───── Extract
By 3.19 p.m. on July 18: The prime minister had ditched that plan, and released a video on Twitter claiming “we did look briefly at the idea of us taking part in the pilot scheme,” which allows people to test daily and carry on working. “I think it’s far more important that everybody sticks to the same rules and that’s why I’m going to be self-isolating until Monday, July 26,” he added. Problem solved!

Unmasked

Communities Secretary Robert Jenrick caused quite a stir after saying he would ditch his mask when legally allowed to do so earlier this month.

On July 4: Asked directly if he would be abandoning his face-covering, if permitted, Jenrick told Sky’s Trevor Phillips: “I will. I don’t particularly want to wear a mask. I don’t think a lot of people enjoy doing it.”

By July 18: As coronavirus cases started to spiral, and the government put out fresh guidance encouraging people to, in fact, carry on wearing face coverings in some settings, Jenrick had another go.

The Cabinet minister was asked by the BBC’s Andrew Marr if he was being selfish after saying he would take his mask off at the first possible opportunity.

“No, I didn’t say that, Andrew,” he insisted. “I was asked two weeks ago on another show like yours whether I wanted to wear a mask and I said I don’t particularly want to, like millions of other people across the country. But I’ll be continuing to carry a mask and I’ll wear it in crowded places.”

Resignation re-cast

Johnson’s part in former Health Secretary Matt Hancock’s explosive resignation from government has itself become a matter of controversy. Hancock admitted breaching social distancing guidelines when pictures emerged of him kissing a non-executive director at the Department of Health. He resigned on a Saturday — but not before the prime minister had seen fit to publicly back him.

On Friday, June 25: At the daily briefing for political journalists on the day the pictures were published by the Sun newspaper, Johnson’s spokesman said: “The prime minister has accepted his [Hancock’s] apology and considers the matter closed.”

By Monday, June 28, Johnson was telling journalists: “I read the story on Friday and we’ve got a new health secretary in post on Saturday, and I think that’s about the right pace to proceed in a pandemic.”

Border backtrack

Johnson has managed plenty of revision on the Northern Ireland protocol, the key post-Brexit agreement with the EU that seeks to avoid a hard border between Ireland and Northern Ireland.
──────────
───── Information supplied
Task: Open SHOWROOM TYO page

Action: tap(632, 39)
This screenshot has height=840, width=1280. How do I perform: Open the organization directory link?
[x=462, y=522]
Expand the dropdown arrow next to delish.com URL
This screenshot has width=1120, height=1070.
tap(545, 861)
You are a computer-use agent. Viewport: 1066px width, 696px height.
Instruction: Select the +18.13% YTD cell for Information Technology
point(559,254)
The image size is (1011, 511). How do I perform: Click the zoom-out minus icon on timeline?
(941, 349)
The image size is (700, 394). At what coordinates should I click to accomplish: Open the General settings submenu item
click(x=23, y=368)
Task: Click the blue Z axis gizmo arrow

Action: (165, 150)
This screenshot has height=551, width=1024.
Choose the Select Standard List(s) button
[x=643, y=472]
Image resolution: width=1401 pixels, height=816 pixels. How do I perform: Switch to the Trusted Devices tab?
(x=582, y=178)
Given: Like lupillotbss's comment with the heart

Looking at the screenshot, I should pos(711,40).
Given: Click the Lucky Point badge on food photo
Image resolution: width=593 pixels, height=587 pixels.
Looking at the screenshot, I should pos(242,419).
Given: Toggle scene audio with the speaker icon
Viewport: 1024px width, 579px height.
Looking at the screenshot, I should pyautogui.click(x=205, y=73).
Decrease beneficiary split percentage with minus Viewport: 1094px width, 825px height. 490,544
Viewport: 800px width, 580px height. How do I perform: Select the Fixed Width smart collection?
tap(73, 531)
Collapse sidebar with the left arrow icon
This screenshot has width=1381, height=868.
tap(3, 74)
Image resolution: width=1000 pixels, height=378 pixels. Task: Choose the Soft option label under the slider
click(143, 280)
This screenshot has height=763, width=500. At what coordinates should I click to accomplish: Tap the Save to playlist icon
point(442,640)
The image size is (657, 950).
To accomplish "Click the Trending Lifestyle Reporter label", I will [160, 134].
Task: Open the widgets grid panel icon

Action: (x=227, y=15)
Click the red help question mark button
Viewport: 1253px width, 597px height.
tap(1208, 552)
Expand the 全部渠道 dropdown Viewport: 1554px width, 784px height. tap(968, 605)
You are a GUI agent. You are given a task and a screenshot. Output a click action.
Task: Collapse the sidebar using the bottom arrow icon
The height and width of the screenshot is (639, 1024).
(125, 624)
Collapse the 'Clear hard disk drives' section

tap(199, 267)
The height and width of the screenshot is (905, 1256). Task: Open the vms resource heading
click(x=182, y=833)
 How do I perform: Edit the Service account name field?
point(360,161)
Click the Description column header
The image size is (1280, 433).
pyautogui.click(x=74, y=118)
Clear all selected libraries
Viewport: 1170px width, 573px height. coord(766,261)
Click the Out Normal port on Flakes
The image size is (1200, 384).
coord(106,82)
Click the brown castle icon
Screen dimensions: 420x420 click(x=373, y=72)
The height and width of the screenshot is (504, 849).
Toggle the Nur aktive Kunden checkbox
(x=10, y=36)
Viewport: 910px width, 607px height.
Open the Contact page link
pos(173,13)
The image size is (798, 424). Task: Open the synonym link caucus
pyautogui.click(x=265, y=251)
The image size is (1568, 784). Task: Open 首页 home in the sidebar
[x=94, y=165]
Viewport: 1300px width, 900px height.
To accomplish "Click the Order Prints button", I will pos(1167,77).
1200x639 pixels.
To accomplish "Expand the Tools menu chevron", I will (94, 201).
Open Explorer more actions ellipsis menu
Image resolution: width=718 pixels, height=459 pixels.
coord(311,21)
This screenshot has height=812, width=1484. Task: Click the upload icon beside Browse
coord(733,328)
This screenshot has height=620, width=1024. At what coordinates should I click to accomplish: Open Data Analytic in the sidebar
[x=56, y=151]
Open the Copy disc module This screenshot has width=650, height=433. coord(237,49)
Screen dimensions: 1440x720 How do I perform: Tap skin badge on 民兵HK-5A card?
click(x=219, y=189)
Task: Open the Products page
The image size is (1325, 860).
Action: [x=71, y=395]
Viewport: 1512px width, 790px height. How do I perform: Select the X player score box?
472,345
──────────
● **Task brief**
Decide whether each statement agrees with the extract on ministers' changes of position, answering yes or no and quoting the deciding words of the extract.
1. Johnson said he would self-isolate until Monday, July 26.
2. Jenrick told Andrew Marr he would stop carrying a mask.
3. Hancock resigned on a Friday.

● **Exercise answer**
1. Yes: "I’m going to be self-isolating until Monday, July 26"
2. No: "But I’ll be continuing to carry a mask and I’ll wear it in crowded places."
3. No: "He resigned on a Saturday"